With both the College of Engineering and the College of Agriculture in the Top 10 nationally, no other university has Purdue's expertise and resources to address the world's food needs with the planet's population predicted to reach 9 billion by 2050. To feed everyone, we must grow plants that deliver higher yield, are more nutritious, use water and nutrients more efficiently, and tolerate more environmental variations than today's agricultural crops.
- Lead the world in understanding plant biology, translating those discoveries to commercially important crops, using automation to assess the performance of these crops under field conditions, and moving these improved plants or plant products through a pipeline for commercialization.
- Expand research and education in plant biology by establishing a Center for Molecular Agriculture with 10 faculty positions. The center will conduct research into the customization of plants that will meet emerging needs locally and globally.

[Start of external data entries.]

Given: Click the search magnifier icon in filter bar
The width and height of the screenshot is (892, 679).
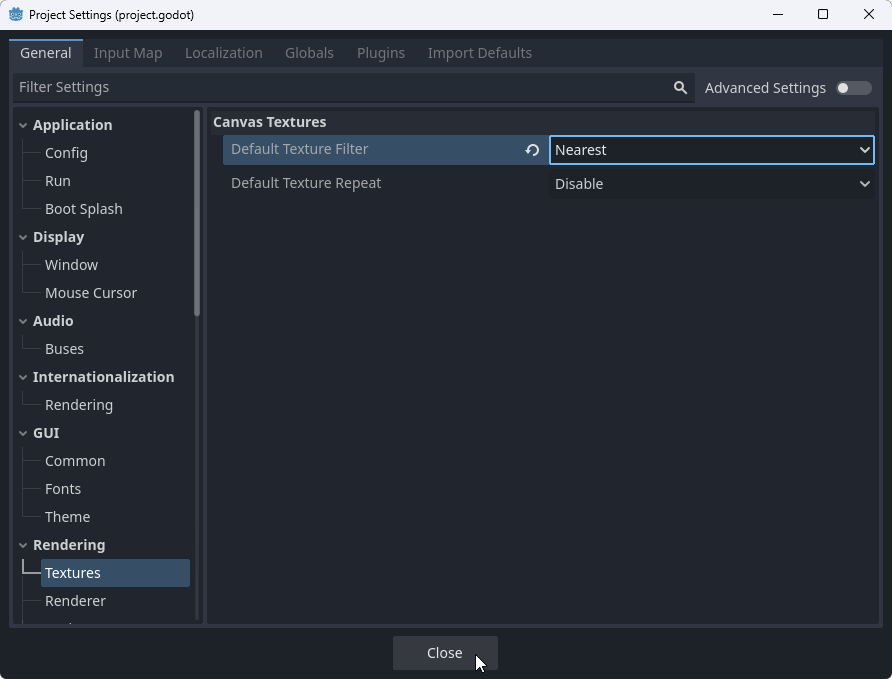Looking at the screenshot, I should [x=680, y=88].
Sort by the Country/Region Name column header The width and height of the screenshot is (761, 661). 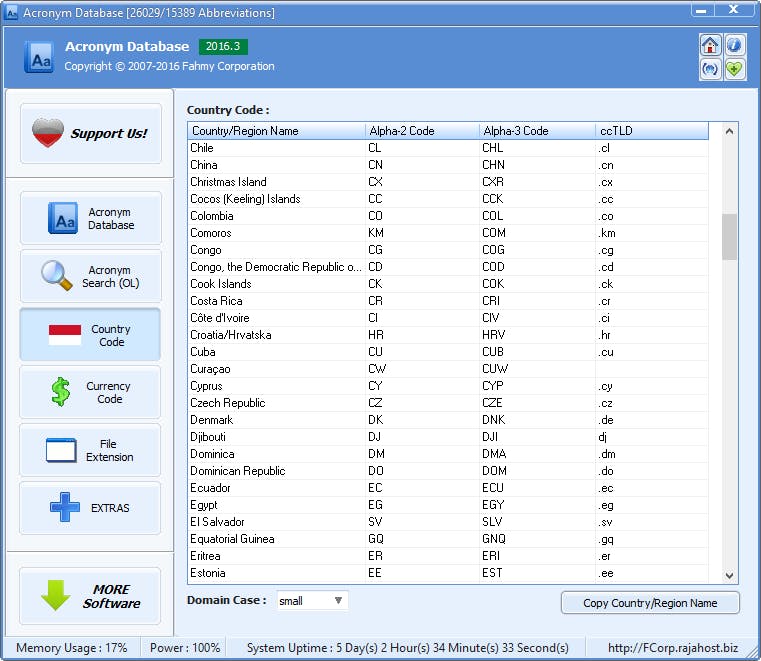276,131
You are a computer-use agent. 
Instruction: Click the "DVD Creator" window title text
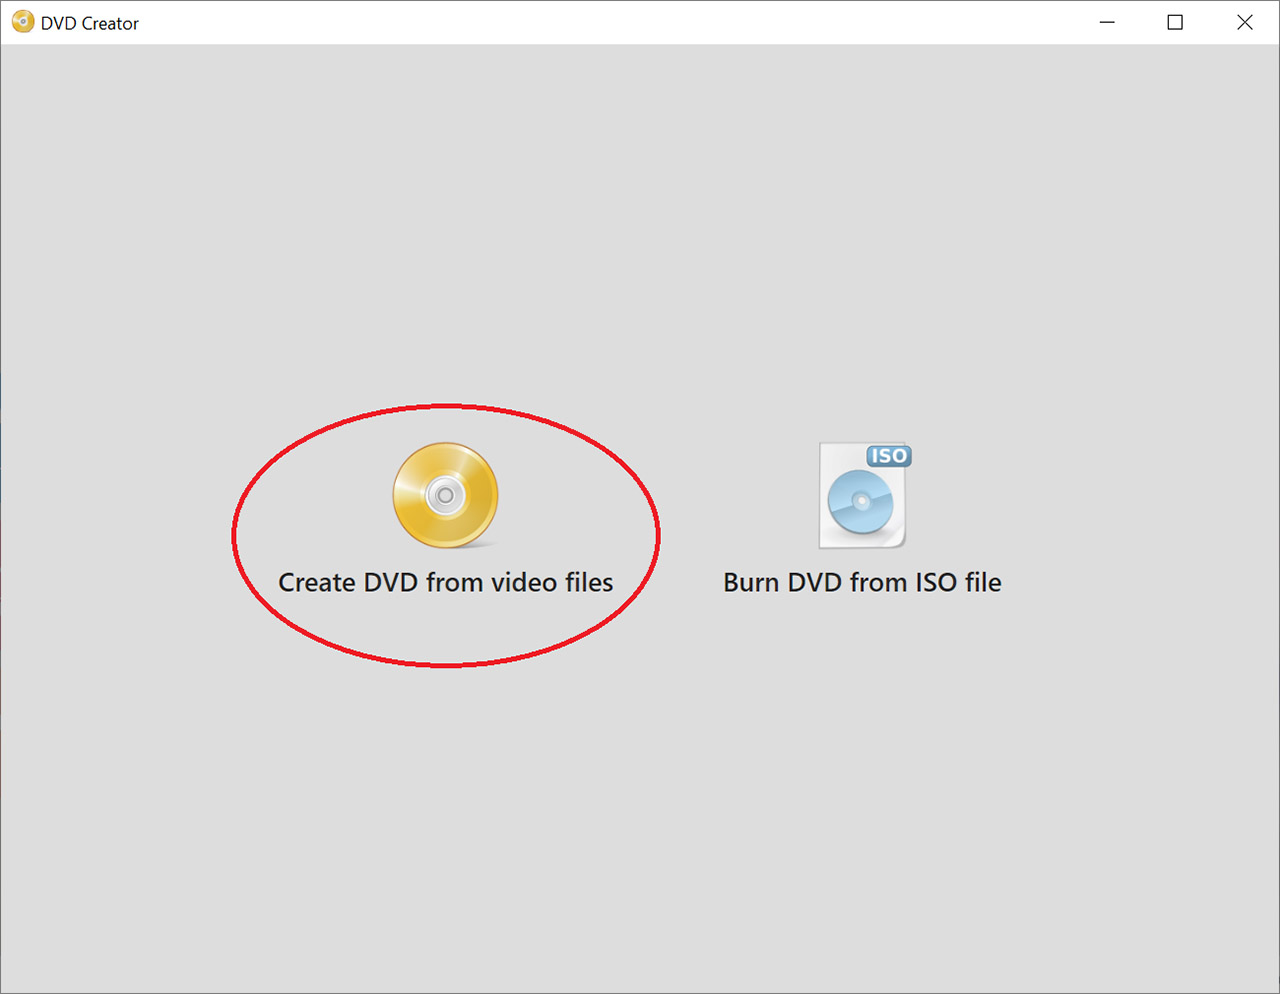[x=90, y=23]
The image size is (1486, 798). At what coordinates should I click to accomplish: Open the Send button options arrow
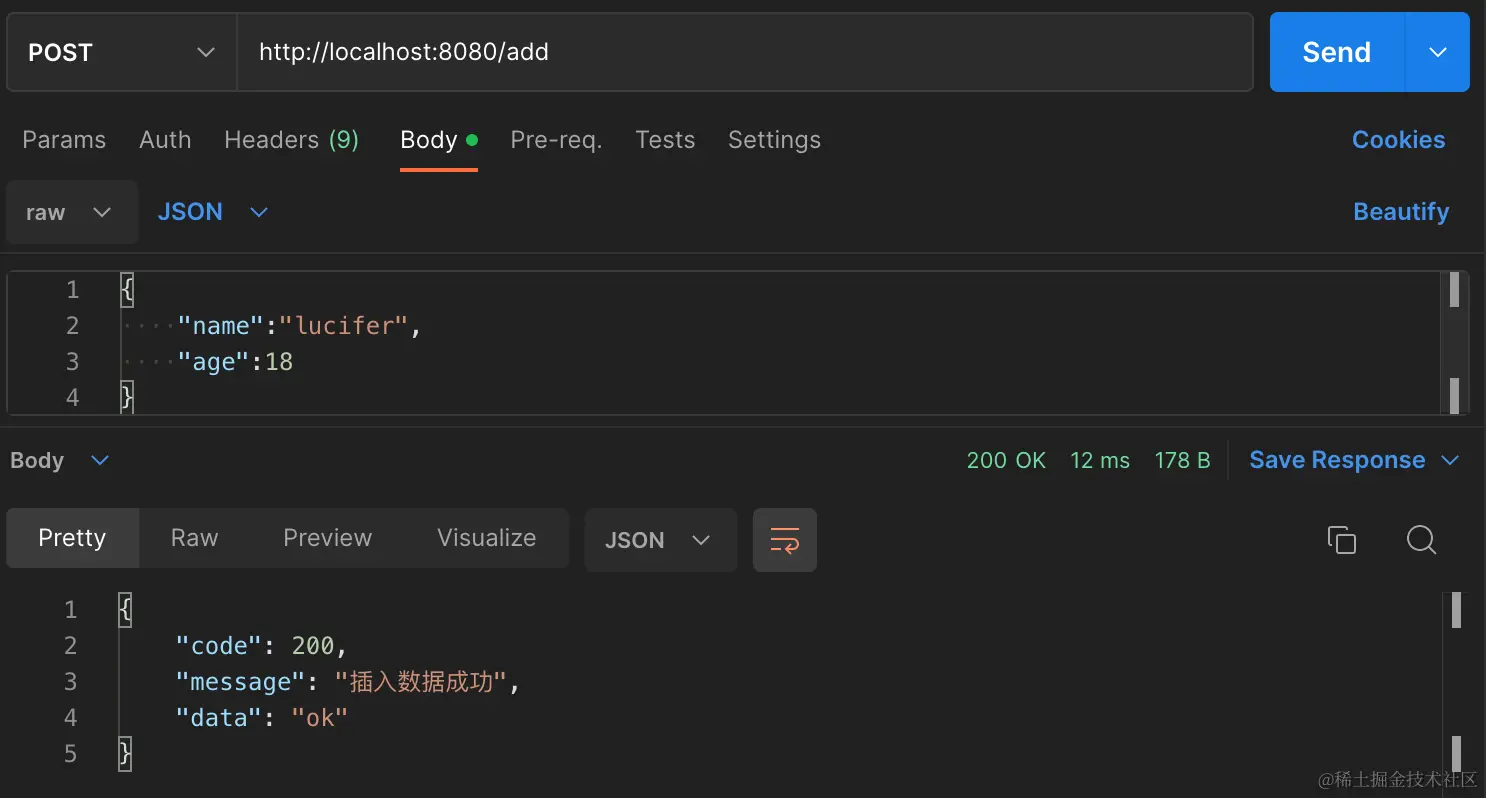[1437, 51]
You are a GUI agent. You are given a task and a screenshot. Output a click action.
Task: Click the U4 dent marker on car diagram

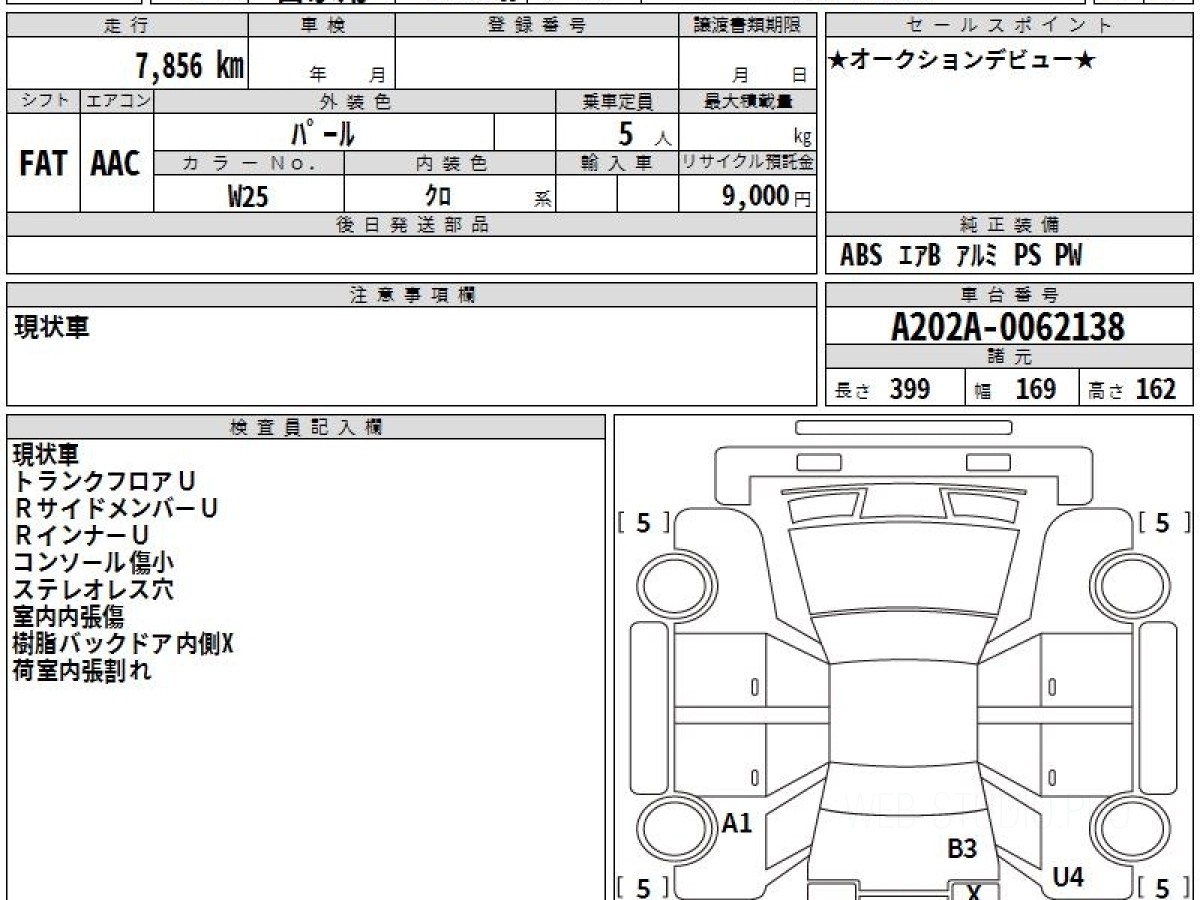pos(1068,878)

- Develop a plant transformation facility that bridges the gap between the identification of valuable plant genes and their commercialization.
- Develop an automated field phenotyping laboratory. This lab will position Purdue to be a leader in this new field.
- Create a plant commercialization incubator facility that will enhance the value of Purdue intellectual property and make Purdue the preferred partner of industry.
- Develop student leaders in the plant sciences.
- Purdue has invested more than $20 million in the College of Agriculture for plant sciences research and education to strengthen the University's leadership in developing novel ways to help feed a rapidly growing world population.
- In December 2015, Purdue announced a $2 million fund called Ag-Celerator to help launch startups and innovations focused on advancing crop traits and higher yields, and to support Purdue innovators who wish to commercialize patented intellectual property or Purdue know-how technologies in plant sciences.
- Purdue is hiring the researchers and developing the facilities needed for the University to strengthen its leadership in critical plant sciences research areas. Here are a few examples:
- Center for Molecular Agriculture: This center, interdepartmental by design, gives researchers access to cutting-edge DNA sequencing and genome-editing technology that allows them to gather large data sets; integrate data into predictive models; and test those models through the production of specific, directed changes in the plant genome. The center also hired seven new faculty in the area of basic plant biology, and is in the process of hiring three more.
- Indiana Corn and Soybean Innovation Center: This 25,500 square-foot facility at the Agronomy Center for Research and Education (ACRE) was dedicated August 2016 and is the only facility of its kind at an American university. The center is designed to generate cross disciplinary research and profitable farming practices to address the increasing global demand for food security. The center is supported with a combined $4 million investment from the Indiana Soybean Alliance and Indiana Corn Marketing Council. AgReliant Genetics, Ag Alumni Seed and ALMACO are also key partners in the project. Researchers and students working in the center are learning how the genetic makeup of a plant adapts and reacts to the environment to produce complex plant traits such as growth, tolerance, and yield — otherwise known as phenotyping.
- Controlled Environment Phenotyping Facility: When complete in January 2018, this facility will allow highly uniform growth conditions for precise control and replication of experimental variables that cannot be easily controlled in the field. Researchers will be able to study a range of environmental and atmospheric conditions, watering, plant nutrition and soils, all while testing additional variables such as the effects of chemical application.
- Beck’s Molecular Genetics Teaching Lab in Lilly Hall: Opened fall 2015, this student-centered, state-of-the-art learning facility accommodates twice the number of students in genetics laboratory courses each semester.
- Seven new faculty positions in basic plant biology have been filled, with three more planned for the near future, and five new field science faculty have been hired.
- Faculty from the colleges of Agriculture, Engineering, Science and the Purdue Polytechnic Institute are using sensors to gather information about how plants grow in the field. Massive data sets are being developed to integrate data into predictive models so that researchers can select the most promising plants for further research.
- The Molecular Agriculture Summer Institute (MASI), an undergraduate and pre-college summer program, was created in 2014 to expose high school students and undergraduates to the wide-ranging field of plant sciences and molecular agriculture research. This popular program is designed to attract pre-college students into STEM, promote undergraduate research in plant biology, stimulate student and faculty collaboration, and train students for high-tech science careers.
- In October 2015, the Office of Research and Partnerships and the Office of the Provost launched the Pillars of Excellence in Life Sciences Initiative, aimed at enhancing Purdue’s life sciences research and graduate education. These selected pillars will coalesce faculty interdisciplinary expertise around the life sciences, contributing to the plant sciences and drug discovery initiatives of Purdue Moves.